Nostraggling artist

Nostraggling artist

by Kristy Raymond

As a young child Justin Nostrala would sit and doodle while other students were studying, and doing school work. “I always knew that’s what I wanted to do,” said Nostrala.

From a grade school doodler, to a college professor and recognized artist, Nostrala’s art and peace of mind has evolved greatly.

“My previous work involved a great sense of struggle- struggle with the uncertainty of being an artist, struggle with knowing what to paint, and struggle with human nature, the later work represents acceptance,” wrote Nostrala in his graduate school portfolio.

From the dark, abstract earlier works to his new bright and more representational pieces, the variance of the art is apparent. Upon recognizing that nearly all of his paintings consisted of mostly gray, black, or dark blue, with the occasional red, he made a conscious decision to change his color palette.

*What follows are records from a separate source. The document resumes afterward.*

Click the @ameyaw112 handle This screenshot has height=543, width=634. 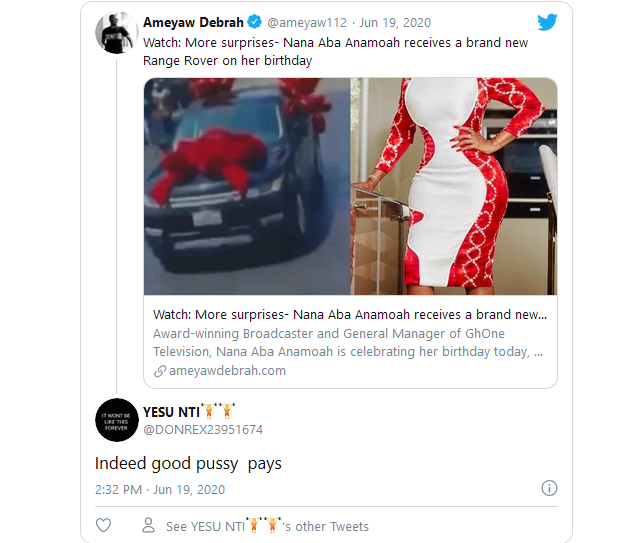coord(309,22)
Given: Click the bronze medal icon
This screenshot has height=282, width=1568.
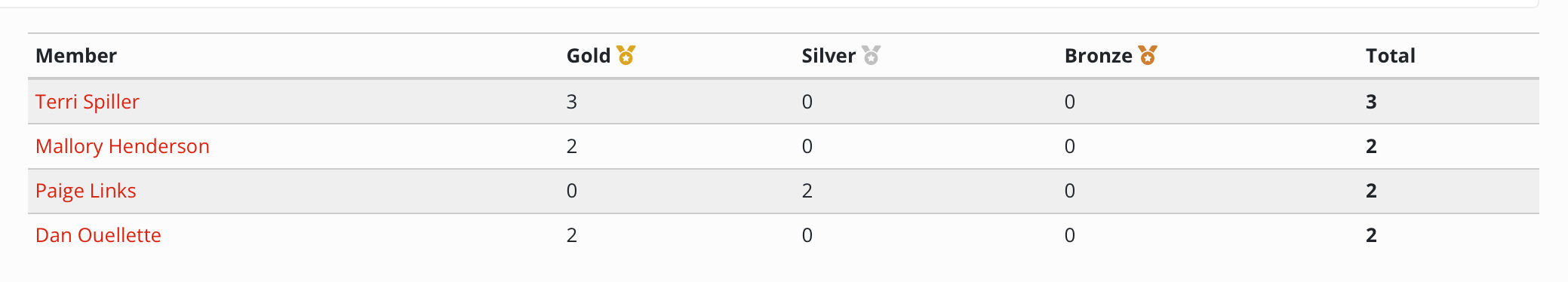Looking at the screenshot, I should point(1148,55).
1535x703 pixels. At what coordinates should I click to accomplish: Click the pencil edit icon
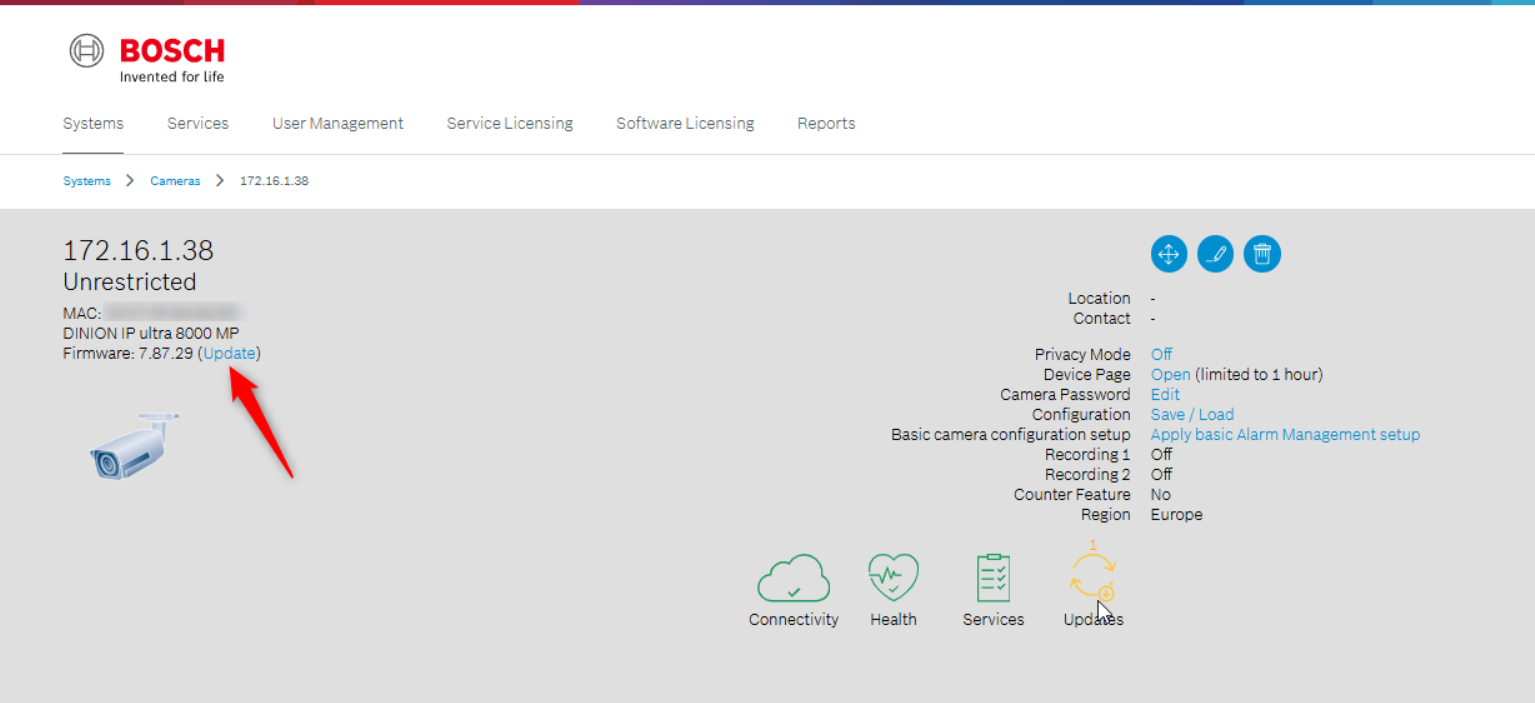1215,254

“I believe a journey in painting, or in any art form, can be an exploration of humanism and what it means to exist in the world,” said Nostrala. “My personal search for substantial subject matter and substantial form in painting, have always ran parallel to a search for a personal understanding of living,”

After struggling for nearly a decade and a half to find acceptance from society, Nostrala decided to go with what he accepted and had wanted to do for a long time. He held back in fear of his new style “not being good enough.”

“It seems sort of silly, and it’s sort of hard to explain,” said Nostrala. “I always wanted to paint people sitting outside, under a tree, talking. It is sort of a peaceful state that I hope to convey. You can look at religious figures like Buddha, or Jesus Christ, sitting, talking to their people in a very peaceful way. That is sort of what I am trying to show.”

Freshman Krista Davis admires Professor Nostrala’s work.

“His art was really varied in style,” said Davis. “It is beneficial for students to see their instructor’s competency. It was neat to see his work change and progress from his high school works to his current paintings.”

Faculty members had similar sentiments.

“I think his work is wonderful,” said Assistant Professor of Art David Richmond. “I really like his early work, it’s very expressive, and I also very much appreciate the intricacy of his new work. I think he’s a very talented man and artist. I like to see the emotion that he shows in his early work in his newer style that he’s created. That fine intricate painting is amazing. A little bit of emotion would really make his newer work extraordinary.”

The title of Nostrala’s display, “Journey of an Artist” is rightly named. As viewers progress through the exhibit, the struggle and thought that Nostrala put into the pieces is very evident.

Go, let yourself be engrossed, and see one of Simpson’s very own professor’s life on canvas.

The public is invited to view Nostrala’s “Journey of an Artist” display at Farhnam Gallery, in Mary Berry Hall, until Jan. 31.